第8章 痴漢、ダメ、絶対。
【2日目】
今日も電車で通学。
ユリアは音楽を聴きながら人の流れの中を移動していた。降りやすいようにと最後に乗る。今日は駅員が押さずともギリギリ入れた。そこから電車に揺られて学校最寄りの駅に到着した。
通学中、前の方を担任であるエルヴィンが歩いているのに気が付いた。
「は……」
息を吐きかけて止める。胸がぎゅっと締め付けられた。
ユリアはエルヴィンに恋をしている。
今日も好きです、なんてクサいセリフを心で呟き、ユリアはエルヴィンの少し後ろを歩く。
エルヴィンが歩きながらカバンを漁る。何か食べながら歩いているようだ。ああ、カバンの持つ手が不安定だ……書類が……落ちた。
ユリアは進んでいて自然に縮まった距離で、イヤホンを外してからエルヴィンの書類を拾った。

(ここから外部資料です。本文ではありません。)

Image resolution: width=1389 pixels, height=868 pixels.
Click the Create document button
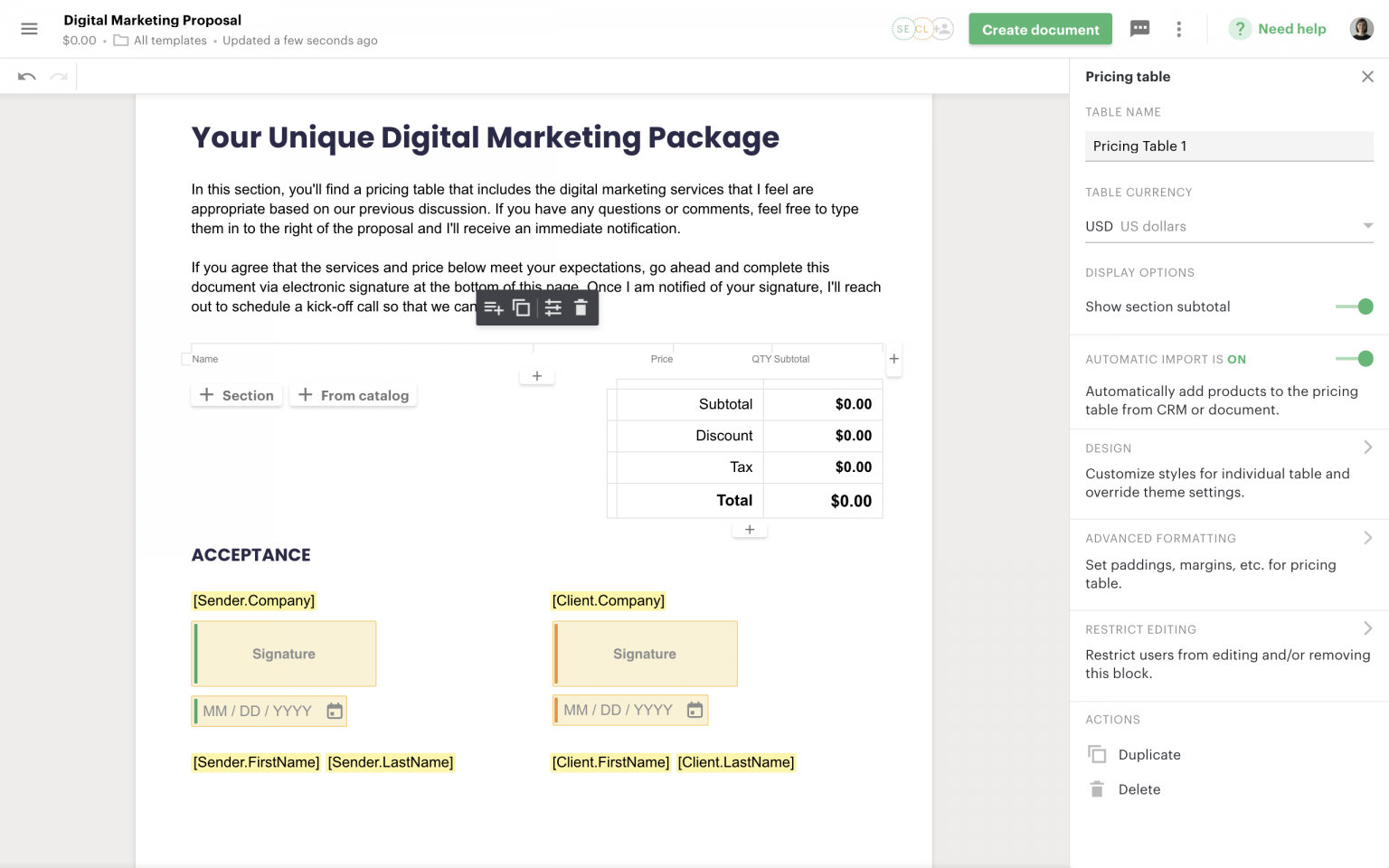point(1040,28)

「ああ……カルデリア。ありがとう、助かるよ。あ……おはよう」
手にはサンドイッチ。照り焼きチキンの。
可愛くて小さく笑ってしまう。
「はい……、おはようございます」
口元に照り焼きのソースが付いている。
ティッシュを差し出すと、残りのサンドイッチを口に頬張って礼を言われる。拭きながら自然に一緒に歩き出した。
「恥ずかしいな、いい歳したオジサンが」
「オジサンじゃないですよ」
オジサンなんて思わない。こんなに綺麗でカッコイイんだから。
先生、カッコイイ。大好きです。
「先生はオジサンに見えないし、カッコイイからみんな先生が大好きです」
「はは、朝から照れるな……あ、まさか内申点上げようとしてるのか?」
「ふふ、バレたか」
朝から幸せだ。二人で一緒に通学出来るなんて。でも先生……いつもここでは出会わないのにな。
「先生、何故今日はここの道に?」
「引っ越しが一昨日の日曜日に終わったんだ。場所も前より学校に近い場所になってな」
「へえ、電車通ですか?」
「ああ、満員の電車に乗って通勤するのが小さな夢だった。だがなかなか大変だな、満員電車は。クタクタだよ」
はは、と苦笑いするエルヴィン。その顔をユリアは見上げながらうっとりしていると、徐々に学校が見えてきた。後ろからクラスメイトが声を掛けてきて、結構な人数での通学になり、エルヴィンとの二人の時間は終わった。